1. Introduction
Analyzing temporal changes in a climate time series is becoming increasingly important as we often need to know when a major shift in climate systems occurs. This information, if assessed appropriately, would aid researchers and planners in their strategy for more comprehensive analyses of complex climate systems and in sound decision-making processes. One such example is the well-known changing phase of the Pacific decadal oscillation (PDO) in the late 1970s. Studies have shown that the negative phase of the PDO is instrumental for the wintertime precipitation in the Pacific Northwest while the positive phase of the PDO does just the opposite (Mantua et al. 1997). Therefore, knowing the turning phase of a major climate system would be beneficial for many sectors such as agriculture and hydropower operations.
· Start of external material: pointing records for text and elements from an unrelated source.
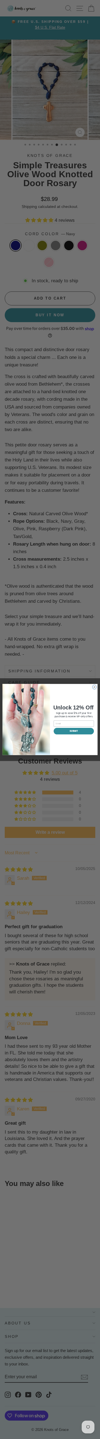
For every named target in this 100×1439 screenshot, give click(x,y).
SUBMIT (73, 731)
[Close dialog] (94, 687)
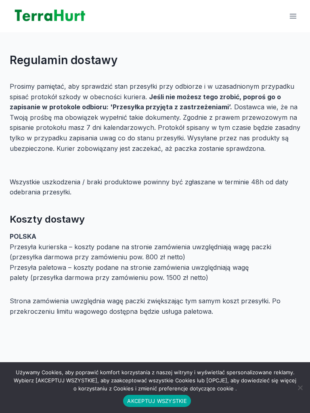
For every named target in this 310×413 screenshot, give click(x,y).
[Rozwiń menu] (292, 16)
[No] (300, 388)
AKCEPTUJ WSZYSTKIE (157, 401)
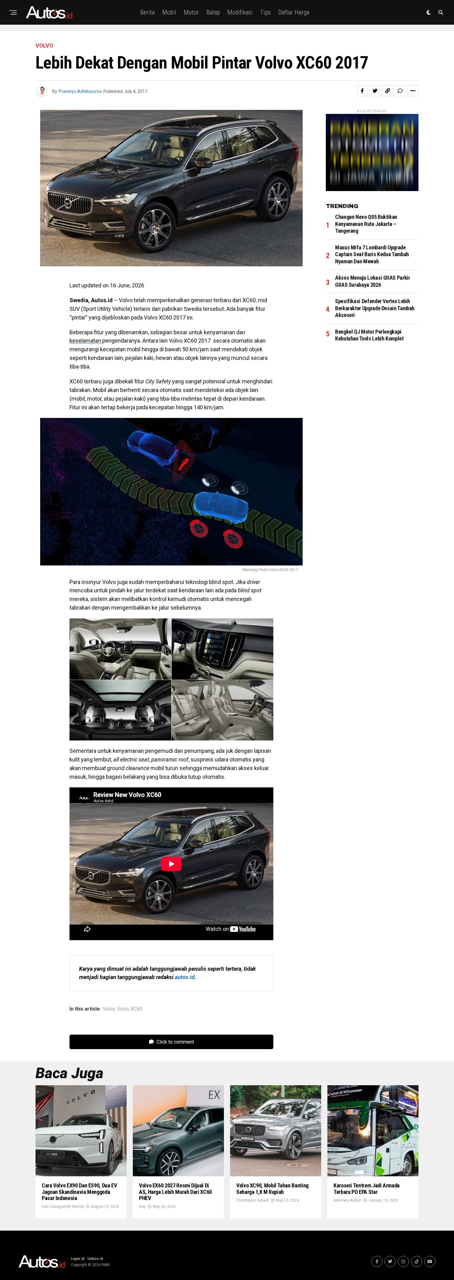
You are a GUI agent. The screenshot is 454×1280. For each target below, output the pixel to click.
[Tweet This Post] (374, 90)
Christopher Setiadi (252, 1200)
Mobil (169, 12)
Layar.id (77, 1259)
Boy (142, 1206)
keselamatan (85, 340)
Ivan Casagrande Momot (63, 1206)
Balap (213, 12)
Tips (265, 12)
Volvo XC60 (129, 1009)
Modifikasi (240, 12)
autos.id (185, 977)
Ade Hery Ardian (347, 1200)
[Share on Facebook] (362, 90)
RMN (106, 1265)
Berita (147, 12)
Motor (191, 12)
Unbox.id (95, 1259)
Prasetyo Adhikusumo (80, 91)
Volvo (109, 1009)
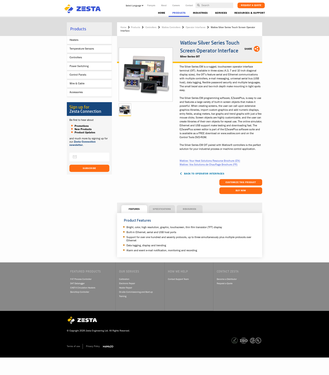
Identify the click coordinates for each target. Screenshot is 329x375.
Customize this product (241, 182)
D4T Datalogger (77, 283)
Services (221, 13)
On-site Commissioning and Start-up (136, 292)
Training (122, 296)
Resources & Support (249, 13)
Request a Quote (225, 283)
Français (151, 5)
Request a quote (251, 5)
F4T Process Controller (81, 279)
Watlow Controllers (171, 27)
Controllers (76, 57)
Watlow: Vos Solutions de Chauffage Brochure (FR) (208, 164)
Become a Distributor (227, 279)
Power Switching (79, 66)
Bayesian analysis is an efficient way to provide a coherent and rational framework for distilling uncertainties by incorporating diverse information sources such as subjective beliefs, historical observations, model simulations, and new information. A comprehensive textbook introducing the Bayesian paradigm and its applications to atmospheric data is Epstein (1985). Solow (1988) applied a Bayesian method for inferences about climate change based on the two-phase regression model. Elsner and Bossak (2001) explicitly demonstrated the use of Bayesian analysis to the U.S. hurricanes by combining the less reliable historical accounts of hurricanes in the nineteenth century with the more reliable records from the twentieth century to yield a best estimate of the annual rates. Besides using a Bayesian technique for making inferences, Bayes' theorem can be applied in a predictive mode for the probability of future U.S. landfalling hurricanes (e.g., Epstein 1985; Elsner and Bossak 2001). This feature is applicable for disaster mitigation planning and insurance/reinsurance industries because landfalling hurricanes cause enormous property damage and their future occurrences are unknown in relation to climate variability.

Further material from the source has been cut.